Bu garip hissi aşamıyordum. Elleri belimi buldu tekrardan,öncekinden farksız saniyesi saniyesine hoş hisler uyandıracak şekilde eli tişörtümden içeri sızdı. Nefeslerimiz karışırken kalp ritimlerimiz eşleşti. Dudakları dudaklarımdan ayrılsada,tenimden çekip gitmeden yavaşça aşağıya inmeye başladı.

Kurak topraklarıma yağmur değmiş gibi hissediyordum. Boynuma ulaşan dudakları,nabzımın tam üstünde dinlendi.
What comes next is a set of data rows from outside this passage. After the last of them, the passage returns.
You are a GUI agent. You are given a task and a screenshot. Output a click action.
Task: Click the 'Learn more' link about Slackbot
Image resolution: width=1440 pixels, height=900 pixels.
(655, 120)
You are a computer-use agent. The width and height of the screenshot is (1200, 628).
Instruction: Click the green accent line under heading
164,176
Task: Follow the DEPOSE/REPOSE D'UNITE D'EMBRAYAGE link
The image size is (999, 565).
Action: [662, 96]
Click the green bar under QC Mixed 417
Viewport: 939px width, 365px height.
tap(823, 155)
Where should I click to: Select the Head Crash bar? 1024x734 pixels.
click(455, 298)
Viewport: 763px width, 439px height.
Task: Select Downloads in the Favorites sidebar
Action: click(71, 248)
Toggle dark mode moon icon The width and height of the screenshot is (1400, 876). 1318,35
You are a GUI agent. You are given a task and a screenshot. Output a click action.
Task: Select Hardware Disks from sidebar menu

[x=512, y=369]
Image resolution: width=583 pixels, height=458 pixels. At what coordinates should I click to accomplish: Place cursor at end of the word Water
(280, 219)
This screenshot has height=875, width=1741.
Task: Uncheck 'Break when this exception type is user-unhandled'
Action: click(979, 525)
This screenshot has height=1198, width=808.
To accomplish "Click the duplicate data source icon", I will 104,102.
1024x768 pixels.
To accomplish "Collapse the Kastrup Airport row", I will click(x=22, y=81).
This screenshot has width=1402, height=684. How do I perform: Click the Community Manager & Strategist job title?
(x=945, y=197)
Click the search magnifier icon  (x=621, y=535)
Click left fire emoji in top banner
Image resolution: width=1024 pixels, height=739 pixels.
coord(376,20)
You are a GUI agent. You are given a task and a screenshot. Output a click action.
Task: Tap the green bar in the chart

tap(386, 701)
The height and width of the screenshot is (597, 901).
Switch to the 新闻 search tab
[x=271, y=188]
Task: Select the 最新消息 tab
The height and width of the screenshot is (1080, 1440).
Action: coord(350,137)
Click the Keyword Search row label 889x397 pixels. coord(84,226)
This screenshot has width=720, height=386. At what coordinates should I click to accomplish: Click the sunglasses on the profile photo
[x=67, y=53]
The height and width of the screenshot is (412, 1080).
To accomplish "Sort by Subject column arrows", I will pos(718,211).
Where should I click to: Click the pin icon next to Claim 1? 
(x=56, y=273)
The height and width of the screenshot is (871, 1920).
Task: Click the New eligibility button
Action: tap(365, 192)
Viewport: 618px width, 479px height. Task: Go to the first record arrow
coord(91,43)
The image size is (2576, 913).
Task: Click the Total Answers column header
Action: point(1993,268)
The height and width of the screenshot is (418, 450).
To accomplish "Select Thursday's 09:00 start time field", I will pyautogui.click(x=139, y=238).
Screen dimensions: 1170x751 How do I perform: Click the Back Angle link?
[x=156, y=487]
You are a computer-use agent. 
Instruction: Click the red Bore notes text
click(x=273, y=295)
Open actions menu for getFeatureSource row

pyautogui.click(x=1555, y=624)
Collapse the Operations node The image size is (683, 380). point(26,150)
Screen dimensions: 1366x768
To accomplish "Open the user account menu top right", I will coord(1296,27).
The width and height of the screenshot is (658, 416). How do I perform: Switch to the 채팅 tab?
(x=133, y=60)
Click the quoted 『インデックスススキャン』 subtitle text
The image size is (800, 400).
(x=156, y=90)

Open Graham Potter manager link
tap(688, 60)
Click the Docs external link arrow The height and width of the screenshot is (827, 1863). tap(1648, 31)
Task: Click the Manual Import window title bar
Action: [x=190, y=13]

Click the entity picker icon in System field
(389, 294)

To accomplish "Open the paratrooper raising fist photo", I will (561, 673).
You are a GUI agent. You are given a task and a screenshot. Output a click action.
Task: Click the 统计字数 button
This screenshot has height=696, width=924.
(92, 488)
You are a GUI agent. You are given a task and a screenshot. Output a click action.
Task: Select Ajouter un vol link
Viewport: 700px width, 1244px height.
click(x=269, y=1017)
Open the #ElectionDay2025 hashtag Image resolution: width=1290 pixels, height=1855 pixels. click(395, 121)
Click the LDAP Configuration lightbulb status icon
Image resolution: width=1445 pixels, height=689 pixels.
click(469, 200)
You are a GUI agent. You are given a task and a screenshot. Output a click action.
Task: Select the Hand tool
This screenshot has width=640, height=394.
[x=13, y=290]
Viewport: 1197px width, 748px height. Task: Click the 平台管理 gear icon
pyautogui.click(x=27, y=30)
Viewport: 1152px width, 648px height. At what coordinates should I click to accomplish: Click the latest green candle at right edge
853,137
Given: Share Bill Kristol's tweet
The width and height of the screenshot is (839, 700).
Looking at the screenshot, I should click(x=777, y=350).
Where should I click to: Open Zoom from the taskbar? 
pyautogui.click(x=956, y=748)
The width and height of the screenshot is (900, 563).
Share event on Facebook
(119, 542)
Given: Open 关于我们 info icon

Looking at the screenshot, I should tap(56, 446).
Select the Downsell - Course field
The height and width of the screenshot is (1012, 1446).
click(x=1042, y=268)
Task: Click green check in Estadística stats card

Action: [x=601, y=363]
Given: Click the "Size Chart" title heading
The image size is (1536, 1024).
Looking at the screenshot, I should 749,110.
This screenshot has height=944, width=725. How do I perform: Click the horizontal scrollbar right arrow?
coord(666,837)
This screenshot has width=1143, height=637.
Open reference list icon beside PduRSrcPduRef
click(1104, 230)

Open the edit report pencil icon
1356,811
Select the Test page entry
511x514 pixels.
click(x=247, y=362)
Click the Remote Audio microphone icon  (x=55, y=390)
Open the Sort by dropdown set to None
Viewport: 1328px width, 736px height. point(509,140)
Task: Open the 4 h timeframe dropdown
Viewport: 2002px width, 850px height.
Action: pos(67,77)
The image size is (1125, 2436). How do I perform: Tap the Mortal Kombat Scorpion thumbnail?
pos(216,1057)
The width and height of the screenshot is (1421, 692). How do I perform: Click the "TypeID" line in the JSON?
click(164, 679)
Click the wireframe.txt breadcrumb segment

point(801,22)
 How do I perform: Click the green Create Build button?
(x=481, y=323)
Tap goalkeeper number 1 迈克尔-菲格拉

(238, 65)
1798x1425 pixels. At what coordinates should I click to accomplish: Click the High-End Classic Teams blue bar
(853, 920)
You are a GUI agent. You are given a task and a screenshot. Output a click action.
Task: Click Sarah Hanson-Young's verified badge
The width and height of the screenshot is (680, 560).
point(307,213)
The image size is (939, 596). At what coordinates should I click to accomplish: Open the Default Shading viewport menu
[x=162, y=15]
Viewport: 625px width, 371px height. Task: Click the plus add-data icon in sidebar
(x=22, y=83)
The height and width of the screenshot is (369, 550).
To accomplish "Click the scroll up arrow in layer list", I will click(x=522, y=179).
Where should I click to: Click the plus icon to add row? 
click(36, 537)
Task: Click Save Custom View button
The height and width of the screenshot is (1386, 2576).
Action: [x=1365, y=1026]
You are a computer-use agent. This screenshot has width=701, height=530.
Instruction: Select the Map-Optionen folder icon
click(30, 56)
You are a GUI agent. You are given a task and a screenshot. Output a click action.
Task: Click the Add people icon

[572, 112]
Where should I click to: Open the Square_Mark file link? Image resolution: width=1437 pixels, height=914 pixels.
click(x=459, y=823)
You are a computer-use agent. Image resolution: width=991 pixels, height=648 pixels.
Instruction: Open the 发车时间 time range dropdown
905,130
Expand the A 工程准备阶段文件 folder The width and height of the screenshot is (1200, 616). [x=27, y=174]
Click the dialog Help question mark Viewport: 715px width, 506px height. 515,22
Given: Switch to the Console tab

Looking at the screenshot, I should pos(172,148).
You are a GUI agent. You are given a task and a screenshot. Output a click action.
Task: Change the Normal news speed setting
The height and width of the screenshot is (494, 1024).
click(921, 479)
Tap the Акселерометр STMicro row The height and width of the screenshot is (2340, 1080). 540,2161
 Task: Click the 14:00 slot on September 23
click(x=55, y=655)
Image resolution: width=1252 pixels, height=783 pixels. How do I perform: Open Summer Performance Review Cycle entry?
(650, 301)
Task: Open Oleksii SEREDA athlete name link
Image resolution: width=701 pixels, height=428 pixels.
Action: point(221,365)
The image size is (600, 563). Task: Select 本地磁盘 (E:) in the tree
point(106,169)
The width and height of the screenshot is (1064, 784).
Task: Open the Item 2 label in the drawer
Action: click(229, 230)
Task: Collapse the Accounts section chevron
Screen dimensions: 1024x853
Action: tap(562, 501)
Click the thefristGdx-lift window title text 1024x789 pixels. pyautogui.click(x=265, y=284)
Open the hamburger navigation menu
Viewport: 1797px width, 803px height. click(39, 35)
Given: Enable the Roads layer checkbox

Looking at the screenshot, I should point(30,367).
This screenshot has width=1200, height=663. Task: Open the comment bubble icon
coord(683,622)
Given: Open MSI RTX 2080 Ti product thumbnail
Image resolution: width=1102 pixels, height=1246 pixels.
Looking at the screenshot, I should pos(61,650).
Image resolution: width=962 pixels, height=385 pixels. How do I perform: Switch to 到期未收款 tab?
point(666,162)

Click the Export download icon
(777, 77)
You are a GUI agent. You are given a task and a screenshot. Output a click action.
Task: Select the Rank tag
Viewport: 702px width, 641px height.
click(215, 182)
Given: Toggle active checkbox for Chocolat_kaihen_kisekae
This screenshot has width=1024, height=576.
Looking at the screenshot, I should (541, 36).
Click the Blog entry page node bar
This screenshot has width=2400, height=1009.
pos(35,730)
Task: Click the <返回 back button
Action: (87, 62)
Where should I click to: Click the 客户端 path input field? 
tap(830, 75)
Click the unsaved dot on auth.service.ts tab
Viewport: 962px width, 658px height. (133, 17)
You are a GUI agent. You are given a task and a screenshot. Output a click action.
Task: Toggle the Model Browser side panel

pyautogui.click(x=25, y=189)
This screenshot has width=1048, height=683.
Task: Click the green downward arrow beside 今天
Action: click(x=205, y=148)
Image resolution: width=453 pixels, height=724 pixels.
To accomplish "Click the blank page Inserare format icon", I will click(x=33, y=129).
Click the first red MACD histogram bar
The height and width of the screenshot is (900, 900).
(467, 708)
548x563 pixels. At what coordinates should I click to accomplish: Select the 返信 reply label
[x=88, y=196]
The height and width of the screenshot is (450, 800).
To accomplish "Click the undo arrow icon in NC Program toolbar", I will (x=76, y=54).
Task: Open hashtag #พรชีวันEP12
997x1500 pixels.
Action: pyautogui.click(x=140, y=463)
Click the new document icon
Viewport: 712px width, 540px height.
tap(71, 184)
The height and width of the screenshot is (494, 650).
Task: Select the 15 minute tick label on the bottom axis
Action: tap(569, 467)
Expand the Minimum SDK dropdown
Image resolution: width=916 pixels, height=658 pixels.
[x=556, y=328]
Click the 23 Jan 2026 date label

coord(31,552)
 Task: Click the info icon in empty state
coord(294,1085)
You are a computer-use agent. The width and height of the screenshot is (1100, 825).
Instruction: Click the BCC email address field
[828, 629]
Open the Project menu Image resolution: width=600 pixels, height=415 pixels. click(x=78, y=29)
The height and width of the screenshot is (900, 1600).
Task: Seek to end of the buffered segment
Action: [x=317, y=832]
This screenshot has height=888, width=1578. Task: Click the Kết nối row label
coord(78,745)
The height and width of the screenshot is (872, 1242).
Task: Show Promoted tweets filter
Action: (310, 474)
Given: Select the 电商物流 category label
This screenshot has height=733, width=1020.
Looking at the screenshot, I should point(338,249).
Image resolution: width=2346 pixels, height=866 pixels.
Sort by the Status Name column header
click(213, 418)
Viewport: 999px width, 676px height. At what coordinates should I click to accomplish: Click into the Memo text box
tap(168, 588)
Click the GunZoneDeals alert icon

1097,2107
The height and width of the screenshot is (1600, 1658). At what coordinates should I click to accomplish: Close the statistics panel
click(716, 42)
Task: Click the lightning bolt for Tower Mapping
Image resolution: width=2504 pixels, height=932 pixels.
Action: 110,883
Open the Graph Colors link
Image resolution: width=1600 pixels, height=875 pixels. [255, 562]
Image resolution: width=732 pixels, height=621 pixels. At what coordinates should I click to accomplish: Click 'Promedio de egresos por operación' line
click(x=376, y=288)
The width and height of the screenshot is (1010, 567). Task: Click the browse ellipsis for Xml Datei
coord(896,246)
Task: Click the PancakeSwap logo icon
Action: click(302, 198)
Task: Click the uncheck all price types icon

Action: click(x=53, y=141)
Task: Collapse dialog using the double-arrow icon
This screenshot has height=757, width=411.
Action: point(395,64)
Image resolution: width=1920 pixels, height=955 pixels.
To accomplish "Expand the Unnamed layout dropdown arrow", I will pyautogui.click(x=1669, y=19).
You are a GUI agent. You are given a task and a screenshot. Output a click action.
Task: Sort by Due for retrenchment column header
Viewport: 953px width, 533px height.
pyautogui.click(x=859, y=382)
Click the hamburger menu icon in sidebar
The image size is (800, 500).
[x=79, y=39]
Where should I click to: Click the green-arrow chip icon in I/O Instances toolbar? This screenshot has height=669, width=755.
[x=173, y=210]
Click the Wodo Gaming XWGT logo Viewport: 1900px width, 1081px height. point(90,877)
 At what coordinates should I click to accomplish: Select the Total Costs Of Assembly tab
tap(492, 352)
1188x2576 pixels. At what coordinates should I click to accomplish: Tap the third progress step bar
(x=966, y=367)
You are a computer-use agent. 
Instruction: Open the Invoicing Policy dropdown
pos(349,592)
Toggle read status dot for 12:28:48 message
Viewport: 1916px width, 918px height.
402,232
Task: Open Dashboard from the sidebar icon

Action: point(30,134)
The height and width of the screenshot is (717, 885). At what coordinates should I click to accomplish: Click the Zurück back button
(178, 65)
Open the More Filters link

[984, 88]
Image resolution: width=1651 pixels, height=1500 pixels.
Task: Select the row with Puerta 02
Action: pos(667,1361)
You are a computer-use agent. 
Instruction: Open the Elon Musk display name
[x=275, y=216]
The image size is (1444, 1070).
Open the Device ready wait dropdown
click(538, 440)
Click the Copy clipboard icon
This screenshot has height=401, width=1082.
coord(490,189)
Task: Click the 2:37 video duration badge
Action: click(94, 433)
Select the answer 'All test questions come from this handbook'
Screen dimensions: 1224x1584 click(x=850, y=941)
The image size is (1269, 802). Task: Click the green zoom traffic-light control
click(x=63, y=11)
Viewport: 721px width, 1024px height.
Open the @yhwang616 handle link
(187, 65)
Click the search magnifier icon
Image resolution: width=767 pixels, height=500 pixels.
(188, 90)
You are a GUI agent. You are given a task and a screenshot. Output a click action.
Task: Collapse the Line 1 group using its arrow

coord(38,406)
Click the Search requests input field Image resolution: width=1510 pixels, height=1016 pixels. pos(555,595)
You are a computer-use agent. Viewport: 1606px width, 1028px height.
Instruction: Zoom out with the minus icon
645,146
Dili ağzından sızarak beni ele geçirdiğinde kışkırtıcı bir şekilde yaladı yaşam kaynağımı. Sırtım duvara değdiğinde ceketimi çıkarmak için bir hamle yaptı.

Onu engellemek yerine yardımcı olup kolayca kurtuldum aramızdaki bir engelden. Onlarca engeli görmezden gelerek yavaşça aştık her şeyi. Sanki kıyafetlerden değilde,geçmişimizden kurtuluyorduk.

Kolunu belime dolayıp vücudumu kendine yasladı. Hava akımı bile olmayan bir mesafede tekrar dudaklarımız buluştu. Sonsuza kadar sürecekmiş gibi gelen anlar yatak odasına ulaştığımız an yok olmuştu. Yelkovan ve akrep birbirlerini hızla takip ederken zaman gömülmemek adına tişörtümü çıkardı. Pantolonum,pantolonu,gömleği.

Elleri bedenimi kutsarken boynundan çekerek yanağına bir öpücük kondurdum. Omuzlarına kadar giden öpücüklerimle nefes nefese kalmıştı.

Yatağın ince kumaşı içimi titretirken,üzerimdeki adam beni dağıtıyordu.

Dağılıyorduk ve bu dağılış hiç olmadığı kadar güzeldi.